Of course, even ‘silent’ films are usually accompanied by a soundtrack. Music is communication of yet another kind, more or less free of rationalising signifiers. Given his comprehension of the absurdity and abstraction present even in the most ‘concrete’ uses of language, it is perhaps unsurprising that, frustrated by the dawn of the sound film, Fondane sought to harness the power of music when he came to actually direct his own feature. Tararira, produced by Falma Film and shot in Argentina, centred on the burlesque adventures of a group of lutists, played by the celebrated Aguilar quartet. Their adventures were entertwined with the music they arranged for the film, mixing Mozart, contemporary composers like Ravel and the Yiddish folk music of immigrants to the Americas. The film is now lost, and we can only hope that Fondane went some way to achieving his goal. ‘If I was free’, he wrote in 1933, ‘truly free, I would make an absurd film, on an absurd subject, to satisfy my absurd taste for freedom’. Perhaps there is a contradictory freedom to be found in the impossible quest for absolute freedom itself. Fondane’s exploration of the poetry which exists between different creative modes, and at the places they overlap, offers ways to pursue connection and expression.

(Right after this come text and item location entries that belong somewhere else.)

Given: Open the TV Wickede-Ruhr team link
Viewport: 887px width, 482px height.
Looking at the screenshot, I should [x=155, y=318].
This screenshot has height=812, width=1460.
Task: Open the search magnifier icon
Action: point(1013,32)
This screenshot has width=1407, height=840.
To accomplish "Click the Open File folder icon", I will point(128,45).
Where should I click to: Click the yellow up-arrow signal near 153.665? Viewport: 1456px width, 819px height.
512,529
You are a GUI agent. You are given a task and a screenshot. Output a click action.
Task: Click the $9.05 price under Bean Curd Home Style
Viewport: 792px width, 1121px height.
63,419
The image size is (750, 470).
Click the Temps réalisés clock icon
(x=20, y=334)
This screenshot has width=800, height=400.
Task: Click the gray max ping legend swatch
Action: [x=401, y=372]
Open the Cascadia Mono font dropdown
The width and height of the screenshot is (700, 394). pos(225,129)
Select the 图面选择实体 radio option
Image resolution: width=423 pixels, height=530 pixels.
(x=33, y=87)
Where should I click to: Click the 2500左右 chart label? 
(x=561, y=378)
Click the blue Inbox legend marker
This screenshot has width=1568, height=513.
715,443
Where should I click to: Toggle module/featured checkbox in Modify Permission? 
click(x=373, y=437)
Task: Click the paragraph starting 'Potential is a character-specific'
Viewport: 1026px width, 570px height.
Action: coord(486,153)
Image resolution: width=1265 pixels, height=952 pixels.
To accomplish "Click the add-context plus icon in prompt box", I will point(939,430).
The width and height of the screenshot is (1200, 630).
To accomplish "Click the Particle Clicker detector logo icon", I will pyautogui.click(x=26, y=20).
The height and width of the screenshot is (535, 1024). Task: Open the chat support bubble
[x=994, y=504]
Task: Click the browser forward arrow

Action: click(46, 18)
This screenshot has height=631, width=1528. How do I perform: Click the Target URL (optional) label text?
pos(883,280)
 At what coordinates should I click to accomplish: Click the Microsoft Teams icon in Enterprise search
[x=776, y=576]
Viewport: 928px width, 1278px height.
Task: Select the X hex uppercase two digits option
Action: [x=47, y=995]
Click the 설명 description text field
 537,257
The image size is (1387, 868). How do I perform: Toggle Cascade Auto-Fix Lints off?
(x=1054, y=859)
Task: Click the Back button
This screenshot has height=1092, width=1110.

This neverending pursuit is at the centre of all artistic practice, and Fondane’s methods remain inspiring today.
from ‘Ripened Eyelids’
1 along a poorly lit wall runs the shadow of a hand and parallel to it runs a white hand with a pointing finger
2 another shadow on the same wall the pointing finger turns the other way
3 the head of a streetlamp with two candles and two flames whose human gaze
4 lunges desperately into the night: illuminating dim forms with a reflector moving right and left. signs windows hesitating over
5 a long stretch of sidewalk on which
6 a hat rolls
7 the arc of a punch
8 a dangling hand gloved in white
9 another punch
10 a pair of trousers with an impeccable crease sags
11 overalls standing in a boxer’s stance
12 a bloody nose
13 a cap on a silk scarf seen from behind
14 a black eye
15 a flaccid hand tries to catch the end of the scarf grasps nothing but air
16 a sledgehammer falls
17 a hand digging through a pocket on the ground
18 the streetlight, leaning so far that it almost falls, considers
19 the blood-drenched hat demolished by violent kicks
20 an explosion of mangnesium
21 a store window with a pale mannequin
22 wildly applauds
Andrew Rubens is an academic and translator from Edinburgh, Scotland. He is a founding member of the Association Benjamin Fondane and one of the contributing translators to Cinepoems and Others, NYRB Poets, 2016.